- _BRIEF A_
Output the part of the Maplecrest Drive sewer article below from "Previously, Kettering and" up to and including "Montgomery County’s responsibility.", copied word for word.
- _BRIEF B_
Answer these questions using the Maplecrest Drive sewer article below:
(i) Where will the meeting on the sewer issue be held?
(ii) How much would it cost to put in a new direct line to the sewer system?
(iii) Which sewer district were Maplecrest and other northwest Kettering neighborhoods originally part of?
** start of SELECTED PASSAGE **
The city and county are hosting a meeting from 6 to 7:30 p.m. on Monday in the South room in the Kettering Government Center, 3600 Shroyer Road, to help resolve the issue.
Montgomery County Environmental Services spokeswoman Samantha Elder said the agency is hosting the neighborhood meeting to discuss proposed sanitary sewer improvements to the properties along Maplecrest Drive.
Officials from Kettering and Montgomery County will provide a brief project update, followed by an opportunity for residents to ask questions publicly. Following the public presentation and forum, residents will be provided an opportunity to speak one-on-one with members of the project team.
“The May 13 meeting regarding Maplecrest Drive will act as an opportunity for Montgomery County and the City of Kettering to share information of our plans to address the sewer lines and dedicate time to answering specific questions from residents,” Elder said.
Jenny Harlow said she can’t live in her home because a broken pipe keeps sending sewage inside.
“They’re all chained together,” Harlow said. “It’s just a big mess.”
Harlow said that a line connecting her house to the county’s sewer system is broken, causing it to back up in her basement.
“We’ve run bleach down it a bunch and had to clean up sewage many times,” she said. “The location of the crack is underneath my next-door neighbor’s yard, her backyard.”
Harlow said fixing the broken pipe would compromise the safety of her neighbor’s home, and putting in a new direct line to the sewer system would come with a price tag of $38,000.
“It’s gotten to the point where we can’t run any water, we can’t do baths, do dishes, no laundry,” Harlow said. “Then I finally rented the apartment across the street here to take showers and use the water.”
When the problem first came up nearly a year ago, she said neighbors sought to figure out a way to solve the problem.
“But everything is absolutely the same right now, and nothing has been fixed,” she said.
Brian Hartt lives on Maplecrest and said that neighbors have been waiting to have a meeting with county officials regarding a timeline on when the issue will be addressed.
Previously, Kettering and the county have disagreed about whose responsibility it was for the Maplecrest houses.
Earlier this year, Kettering law department officials found records indicating that Maplecrest and other neighborhoods in northwest Kettering were originally part of Carrmonte Sanitary Sewer District, which was created in the 1920s. Since this sewer district was formed prior to formation of Kettering, the city said the sanitary sewer lines – and this problem – are Montgomery County’s responsibility.
The city noted that Maplecrest property owners have paid sewage fees to the county for the last 75 to 100 years.
The county had argued that the existing Maplecrest sewer lines are a private system connected to the public system.
** end of SELECTED PASSAGE **
** start of DATASET SECTION **
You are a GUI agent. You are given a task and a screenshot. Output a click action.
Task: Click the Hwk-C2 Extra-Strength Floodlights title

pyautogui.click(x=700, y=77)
** end of DATASET SECTION **
- _SOLUTION A_
Previously, Kettering and the county have disagreed about whose responsibility it was for the Maplecrest houses.
Earlier this year, Kettering law department officials found records indicating that Maplecrest and other neighborhoods in northwest Kettering were originally part of Carrmonte Sanitary Sewer District, which was created in the 1920s. Since this sewer district was formed prior to formation of Kettering, the city said the sanitary sewer lines – and this problem – are Montgomery County’s responsibility.

- _SOLUTION B_
(i) In the South room of the Kettering Government Center, 3600 Shroyer Road.
(ii) $38,000.
(iii) The Carrmonte Sanitary Sewer District.